Cyber Monday was easily on track to be the biggest online shopping day in U.S. history, with Adobe Analytics predicting sales of $6.6 billion. That's up from $5.65 billion last year, a 16.5% increase.

The strongest surge in purchases was forecast between 8PM and 11PM in every time zone, when deliberating shoppers finally commit to what they’ve been loading into their online shopping carts all day and over the "Turkey 5" — the five shopping days starting on Thanksgiving and continuing through Cyber Monday. That surge rolls across the country as each U.S. region hits the witching hour for buying.

Shoppers “know the deals end at midnight so it’s the final rush,” said Tamara Gaffney, Adobe's strategic insights engagement director.

Amazon likely took the biggest chunk of those sales. It is estimated to have a 42% share of all online sales, according to Slice Intelligence, a market research firm.

“The problem for everybody else is that Amazon has basically become a verb. It’s the reflex reaction to start on Amazon and then you go other places only if you can’t find what you want there,” said Bob Goodwin, consumer electronics practice lead at InfoScout, a consumer-behavior research company.

Walmart, though, is making serious inroads. Its prices on average are now just 0.3% more expensive than Amazon, according to Market Track, a data analytics company. Last year its prices were 3% higher, it says.

“With investments in buying online and pickup in-store, as well as the acquisitions of Jet, ModCloth, Moosejaw, and Bonobos, the most interesting story will be how much ground" Walmart has made up, said Ken Cassar, principal analyst with Slice .

Shopping is at hand, not desk

Cyber Monday started from the days when few people had a fast Internet connection outside of an office. Monday was the first work day after the Thanksgiving holiday, and the first time they could painlessly shop online. Retailers responded with special "cyber" deals.

That's no longer the case on several levels — fast connections are the norm and people shop online at all hours at home. What's more, they're increasingly ditching computers as their primary shopping devices.

Mobile users now make up 53.3% of all visits to shopping websites, Adobe found. A full 44.6% of those were on a smart phone and another 8.7% on tablets.

One feature that's helped drive this trend has been the ever-more-sophisticated ability of our phones to autofill information.

Instead of having to type in name, address, credit card info and more with big fingers on a small screen, more and more retailers are leveraging autofill to make the process easier and smoother.

“The retailers know full well that the wave of mobile shopping is coming” and they’re retooling their sites to be as user-friendly as possible, said Gaffney.

Smartphone traffic was up 21% year-over-year as of Monday morning while smartphone revenue was up 41%.

When it came to hitting the "buy" button, computers still play a role.
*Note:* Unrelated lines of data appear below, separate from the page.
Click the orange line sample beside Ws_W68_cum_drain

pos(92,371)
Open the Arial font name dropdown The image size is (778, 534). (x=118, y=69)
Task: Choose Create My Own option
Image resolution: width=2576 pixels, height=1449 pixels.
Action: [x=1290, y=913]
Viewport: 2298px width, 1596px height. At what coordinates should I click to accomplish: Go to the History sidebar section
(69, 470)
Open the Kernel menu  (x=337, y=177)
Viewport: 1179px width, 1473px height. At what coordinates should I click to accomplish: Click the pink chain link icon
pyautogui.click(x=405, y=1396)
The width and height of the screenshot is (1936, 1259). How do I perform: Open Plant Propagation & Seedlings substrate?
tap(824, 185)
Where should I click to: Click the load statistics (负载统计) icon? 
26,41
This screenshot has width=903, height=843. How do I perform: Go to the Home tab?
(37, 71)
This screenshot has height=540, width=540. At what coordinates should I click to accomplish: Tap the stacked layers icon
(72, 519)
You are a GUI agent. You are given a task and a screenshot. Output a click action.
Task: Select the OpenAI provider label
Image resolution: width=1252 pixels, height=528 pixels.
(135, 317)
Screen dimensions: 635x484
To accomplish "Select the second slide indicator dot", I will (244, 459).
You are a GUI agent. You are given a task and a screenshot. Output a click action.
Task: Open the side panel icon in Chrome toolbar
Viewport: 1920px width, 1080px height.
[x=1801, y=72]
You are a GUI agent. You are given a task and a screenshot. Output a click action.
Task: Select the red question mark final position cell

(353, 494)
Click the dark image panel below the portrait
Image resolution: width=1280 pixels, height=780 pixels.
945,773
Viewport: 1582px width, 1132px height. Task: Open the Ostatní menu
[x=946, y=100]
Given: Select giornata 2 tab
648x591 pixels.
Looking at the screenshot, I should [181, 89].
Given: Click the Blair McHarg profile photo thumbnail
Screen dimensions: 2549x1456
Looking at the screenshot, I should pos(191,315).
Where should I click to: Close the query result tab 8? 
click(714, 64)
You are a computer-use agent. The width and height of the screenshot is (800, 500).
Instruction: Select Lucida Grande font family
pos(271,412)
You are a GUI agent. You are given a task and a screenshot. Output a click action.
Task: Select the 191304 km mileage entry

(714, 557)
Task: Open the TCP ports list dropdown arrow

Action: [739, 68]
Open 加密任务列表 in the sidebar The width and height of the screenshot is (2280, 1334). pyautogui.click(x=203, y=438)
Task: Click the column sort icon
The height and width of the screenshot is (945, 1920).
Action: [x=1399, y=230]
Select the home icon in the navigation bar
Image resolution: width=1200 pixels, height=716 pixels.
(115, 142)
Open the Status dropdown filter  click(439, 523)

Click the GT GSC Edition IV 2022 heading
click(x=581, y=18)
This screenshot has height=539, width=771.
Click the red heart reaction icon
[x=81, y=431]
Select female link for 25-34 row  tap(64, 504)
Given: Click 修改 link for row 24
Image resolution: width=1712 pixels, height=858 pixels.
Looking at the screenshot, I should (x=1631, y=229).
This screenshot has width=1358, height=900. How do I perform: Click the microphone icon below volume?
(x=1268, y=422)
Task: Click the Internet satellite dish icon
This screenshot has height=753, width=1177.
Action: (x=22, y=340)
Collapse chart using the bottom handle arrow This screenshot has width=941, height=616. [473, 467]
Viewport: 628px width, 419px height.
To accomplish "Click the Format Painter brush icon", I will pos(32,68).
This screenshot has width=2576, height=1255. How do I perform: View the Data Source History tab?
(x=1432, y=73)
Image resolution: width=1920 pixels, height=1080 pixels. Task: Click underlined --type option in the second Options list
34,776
Only about 40% of revenue comes from smart phones — or less than the percentage using phones to shop, said Gaffney.

Too much to scroll through

With the ongoing move by consumers to shop on their smart phones, the biggest retailers' size and depth of products can be their downfall.

While people like one-stop shopping, trying to scroll through thousands of possible version of a particular item is not easy. “So the smaller retailers who are more boutique-like have a better chance,” she said.

This advantage will only last a few years though, she believes. In the future, big retailers will find ways to make themselves look smaller, delivering exactly what the customer wants “almost as if they were mind readers, but still giving you a huge catalog that you can choose from,” she said.